S’il pourrait avoir été atteint à Paris, ce n’est pas encore le cas sur le reste du territoire : «Il n’y a pas un, mais des marchés immobiliers», avec de fortes disparités, rappelle le président de Century 21. Cela se vérifie en régions. Au sud-ouest de la capitale, l’attractivité est toujours forte. Particulièrement à Chartres (Eure-et-Loir), où le prix moyen au mètre carré a connu une forte hausse, que ce soit pour les maisons et les appartements (respectivement de 15,6 % et 9,7 %). Dans le Rhône ou en Gironde, départements où l’activité immobilière est en baisse, les prix ont aussi augmenté entre 2021 et 2022 (entre 2,5 % et 7,7 %). Quant aux départements du Sud, les plus éloignés de Paris et les plus ensoleillés, les prix ont explosé. Dans l’Hérault par exemple, le prix moyen au mètre carré a bondi de 15,5 % pour les maisons et 10,8 % pour les appartements.

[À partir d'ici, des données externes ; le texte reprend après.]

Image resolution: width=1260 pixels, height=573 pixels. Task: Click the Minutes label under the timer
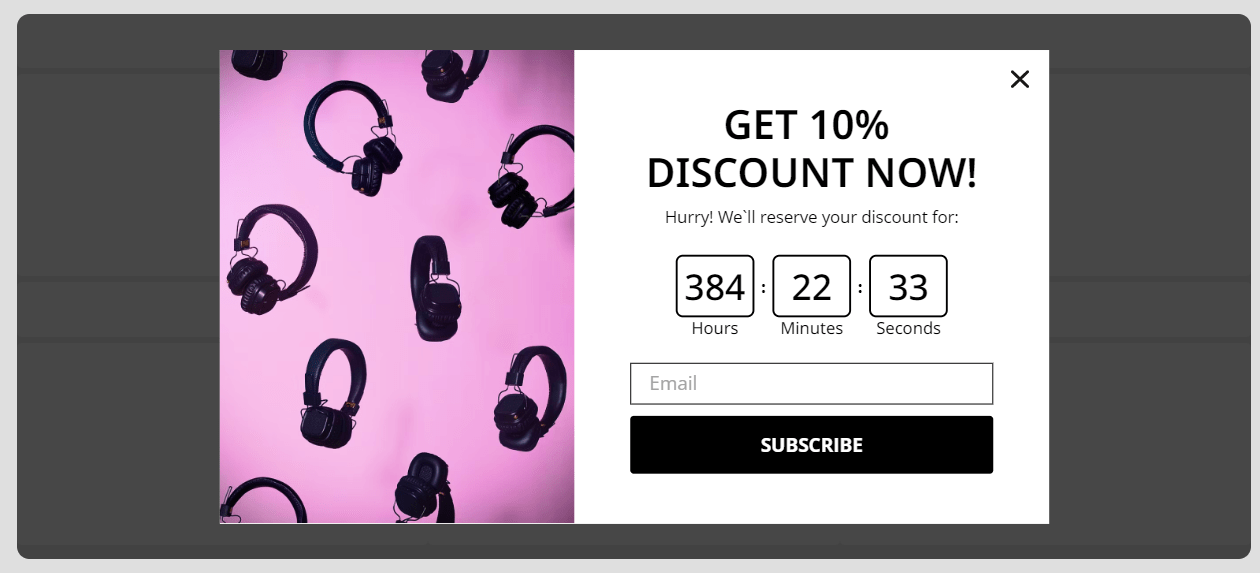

D’après les prévisions de Century 21, les prix pourraient chuter de 5 à 7 % au niveau national en 2023, et le nombre de transactions baisser de 3 à 5 %, par rapport à 2022, autour de 1 050 000 de ventes. Les raisons de cette bascule du marché sont multiples : l’augmentation du taux de crédit d’abord, proche de 2,50 % sur vingt ans. Le télescopage avec le taux d’usure (taux maximum légal du crédit immobilier) ensuite : ce dernier a finalement été augmenté par la Banque de France et est passé au 1er janvier de 3,05 % à 3,57 % pour un emprunt de vingt ans et plus. Une augmentation tardive pour Charles Marinakis. Enfin, la crise énergétique et les «contraintes de mise en conformité énergétique» dues à la loi climat font aussi partie des explications de ce retournement du marché immobilier.
«C’est un dispositif louable», explique Charles Marinakis, en référence à la progressive interdiction des passoires énergétiques. Mais c’est plutôt le calendrier imposé par la loi qu’il remet en cause, s’appuyant sur le manque d’artisans disponibles pour rénover les logements. Pour autant, le président de Century 21 France minimise les conséquences de cette loi sur le marché immobilier : «Les vendeurs ne semblent pas prêts à décoter des biens sous motif qu’ils sont classés F ou G» au diagnostic de performance énergétique. «Il n’y a pas de drame, nous allons passer d’un marché de la valeur à un marché du prix.» Et d’ajouter : «La vraie problématique, c’est la disparité entre la demande et l’offre.» Autrement dit la capacité d’emprunt des acheteurs qui s’éloigne de plus en plus des prix auquel se cramponnent encore les vendeurs.